Monday, Nov. 02, 1970
Prison Records
Like an old fighter, Sonny Brown struts across the green grass at Tehachapi, grinning in the morning sun behind bopster shades. A blue knit cap rides his head like a fez. Sonny always wears the cap; it sets him apart from the retinue of convicts who surround him.
Sonny (William) Brown is a jailbird, too, but he is not bound for chow. He is going to the gym to cut an album. Though Sonny has been in prison for all but 42 months of the past 20 years, he is, at age 42, at the peak of a spectacular musical career. Master of the piano, flute, bass, guitar and sax, he also composes, arranges and conducts. Lately he has led his band in three separate dates at Los Angeles' Ambassador Hotel. He and his band recently toured the state to rave reviews and tearful standing ovations.
Sonny is black. The kind of music he creates is a blend of jazz and gospel, with a glossy Stan Kenton sound and a chorus singing Sonny's simple lyrics--about peace and freedom, with a little protest thrown in. His career began in Cincinnati, where he wrote his first song before he was eight. Through a draft-board mix-up in 1943, Sonny was tapped for the Marines when he was only 14, got out, then served in the Navy from 1945 to 1948. By the time he was discharged, he had become a good clarinetist and saxophonist, as well as a good lightweight boxer. He settled in south-central L.A., boxed professionally and played in small jazz clubs for two years. He developed a heroin habit, was caught stealing a record player and thrown in jail. From then on, Sonny bounced back and forth between the state pens at Chino, Folsom and San Quentin, with only brief intervals on the street.
On parole, Sonny found life was almost worse than inside: "The board would tell me, 'Stay away from nightclubs.' Now how was I gonna play music if I couldn't go near no nightclubs? One time they got me a job with a seed company in Lompoc. They had me standin' there with a brush this long, pollinatin' flowers. I was a human bee. If a brother had ever seen me doin' that, he'd cut me dead."
In 1965 Sonny finally got lucky. For the first time, he was sent to one of California's most liberal penitentiaries, the California Correctional Institution at Tehachapi. The prison's superintendent is G.P. Lloyd, a penologist whose philosophy is "I trust everybody until they show me different." Lloyd got to talking with Sonny about music. In April of 1967 he let Sonny start a prison band and chorus. Sonny called the group the Fallen Sparrows, and Lloyd decided it should be allowed to travel the state and perform.

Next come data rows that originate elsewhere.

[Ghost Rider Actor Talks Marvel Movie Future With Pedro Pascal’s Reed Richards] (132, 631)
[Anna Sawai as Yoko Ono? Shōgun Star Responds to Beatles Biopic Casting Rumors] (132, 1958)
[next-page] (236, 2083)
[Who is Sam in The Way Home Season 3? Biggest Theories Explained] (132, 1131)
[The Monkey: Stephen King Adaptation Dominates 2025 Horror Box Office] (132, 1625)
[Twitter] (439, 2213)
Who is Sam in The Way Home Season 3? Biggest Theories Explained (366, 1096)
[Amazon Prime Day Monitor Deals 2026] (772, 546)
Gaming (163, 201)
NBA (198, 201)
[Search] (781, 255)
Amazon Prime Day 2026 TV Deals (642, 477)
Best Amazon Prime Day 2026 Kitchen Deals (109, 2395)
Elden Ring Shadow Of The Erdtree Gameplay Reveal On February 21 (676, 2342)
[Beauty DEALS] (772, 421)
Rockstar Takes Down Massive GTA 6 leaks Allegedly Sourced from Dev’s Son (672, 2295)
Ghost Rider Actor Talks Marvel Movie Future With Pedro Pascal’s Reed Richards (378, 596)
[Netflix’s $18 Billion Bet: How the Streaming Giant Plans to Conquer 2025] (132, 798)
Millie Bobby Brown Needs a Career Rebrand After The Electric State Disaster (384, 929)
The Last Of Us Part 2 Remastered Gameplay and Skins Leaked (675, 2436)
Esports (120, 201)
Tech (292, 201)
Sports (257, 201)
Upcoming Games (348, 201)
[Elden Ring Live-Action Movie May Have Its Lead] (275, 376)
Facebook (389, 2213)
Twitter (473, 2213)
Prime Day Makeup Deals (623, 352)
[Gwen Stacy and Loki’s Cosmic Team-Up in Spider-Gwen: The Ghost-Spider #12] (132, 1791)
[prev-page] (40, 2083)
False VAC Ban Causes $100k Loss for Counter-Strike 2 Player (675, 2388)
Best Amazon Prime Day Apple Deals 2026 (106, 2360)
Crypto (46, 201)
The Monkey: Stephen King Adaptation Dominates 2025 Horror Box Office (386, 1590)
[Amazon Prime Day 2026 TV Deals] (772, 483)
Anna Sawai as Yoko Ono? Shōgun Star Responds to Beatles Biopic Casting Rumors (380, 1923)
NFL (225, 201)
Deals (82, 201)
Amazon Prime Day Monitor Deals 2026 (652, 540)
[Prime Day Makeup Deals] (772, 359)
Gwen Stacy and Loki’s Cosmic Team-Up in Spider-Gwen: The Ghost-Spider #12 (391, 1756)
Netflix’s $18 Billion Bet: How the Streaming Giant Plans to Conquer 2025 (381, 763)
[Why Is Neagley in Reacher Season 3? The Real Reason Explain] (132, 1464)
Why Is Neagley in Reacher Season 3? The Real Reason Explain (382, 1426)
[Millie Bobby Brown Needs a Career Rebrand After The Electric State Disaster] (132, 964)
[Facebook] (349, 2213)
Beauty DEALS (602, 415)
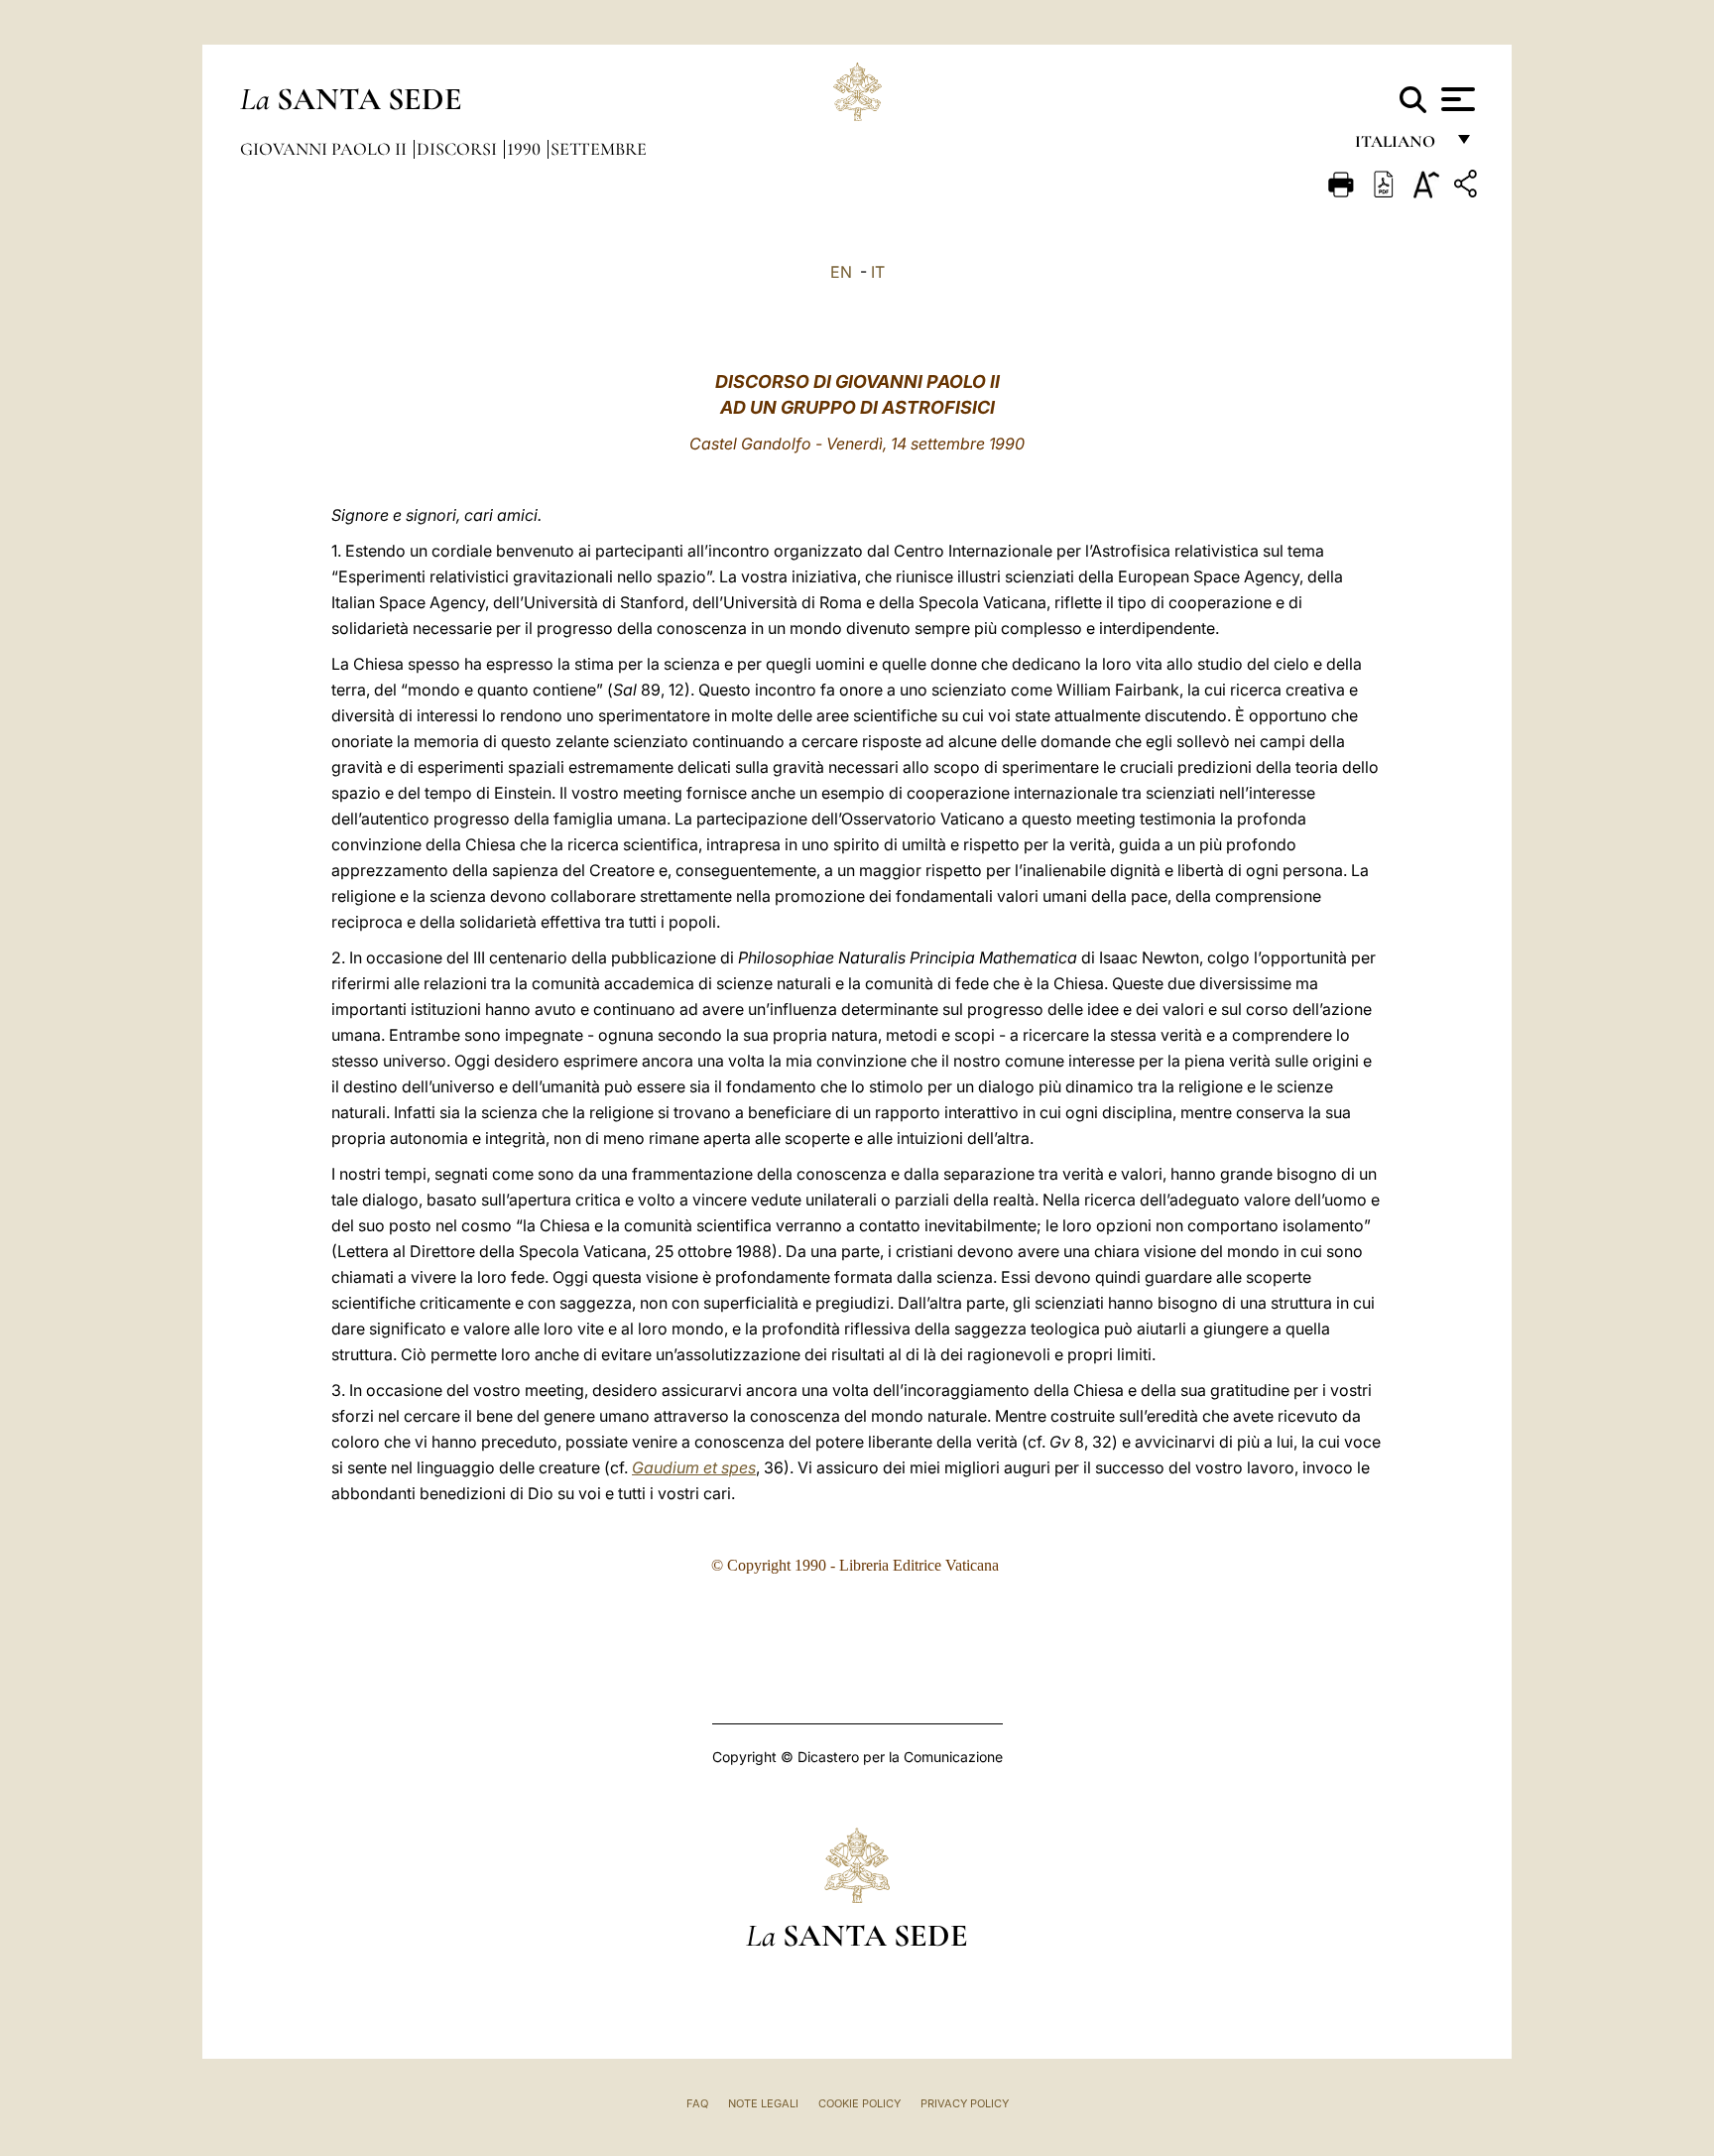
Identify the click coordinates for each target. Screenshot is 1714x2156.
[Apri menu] (1455, 99)
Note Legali (763, 2103)
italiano (1399, 146)
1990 (526, 149)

There was no legal provision for such a move, so Lloyd invited his boss, R.K. Procunier, California Director of Corrections, to audition the Sparrows. Procunier liked them so much he started crying. Since then, Sonny and the Sparrows--a chorus of 45 or more and a 15-man band--have made the rounds of the prisons, taped a television show in Bakersfield, played at high schools and colleges, Air Force bases, conventions, even a county fair.
When the group performed at U.C.L.A. last November, moans Lloyd, "they had to walk, 80 of them--men in for charges ranging from drugs up to murder --a quarter-mile across a campus milling with students. We only take seven guards. Any number could have just walked away. But nobody ever has."
Pheasant Under Glass. To build musical morale back at Tehachapi, Sonny got permission for the Sparrows to rehearse in patterned bell-bottoms and sports shirts instead of regulation blue denim. Besides, as black Percussion Man Warren Duncan says, "It's a gas to ride the buses, see all the mountains and the jack rabbits and road runners. And the concerts are wild. Young ladies crying at our music, and all those important people standin' up to give us an ovation. And the buffet dinner we had that time at the Ambassador Hotel . . . professional waiters. Ham. Mushroom sauce. Pheasant under glass. We didn't get back till 1 a.m."
Recently RCA sent a sound truck and seven producers and engineers up to Tehachapi and recorded the Fallen Sparrows--playing all Sonny Brown songs, which did not sound at all like the work of a man who has spent his life behind bars: "Troubles come, troubles go,/ In this life there's rain and snow./ Look at us and you'll see/ We're still calm and fancy-free."
The recording session took half a week and electrified the prison. The prisoners hung out down by the gym, waiting for Sonny to come out during breaks. The guards would bring Sonny coffee, even hold the door for the Sparrows when they went outside to talk to their fans. If there are any profits from the recording it will go not to Sonny or the Sparrows but to prison welfare. The wages of syncopation are nonetheless sweet. Sonny's present jail term (this time for driving under the influence of drugs) could run for life. But he is up for parole next April and will probably get out, perhaps for good. Meanwhile, he has the Sparrows and--who knows --maybe another date with RCA.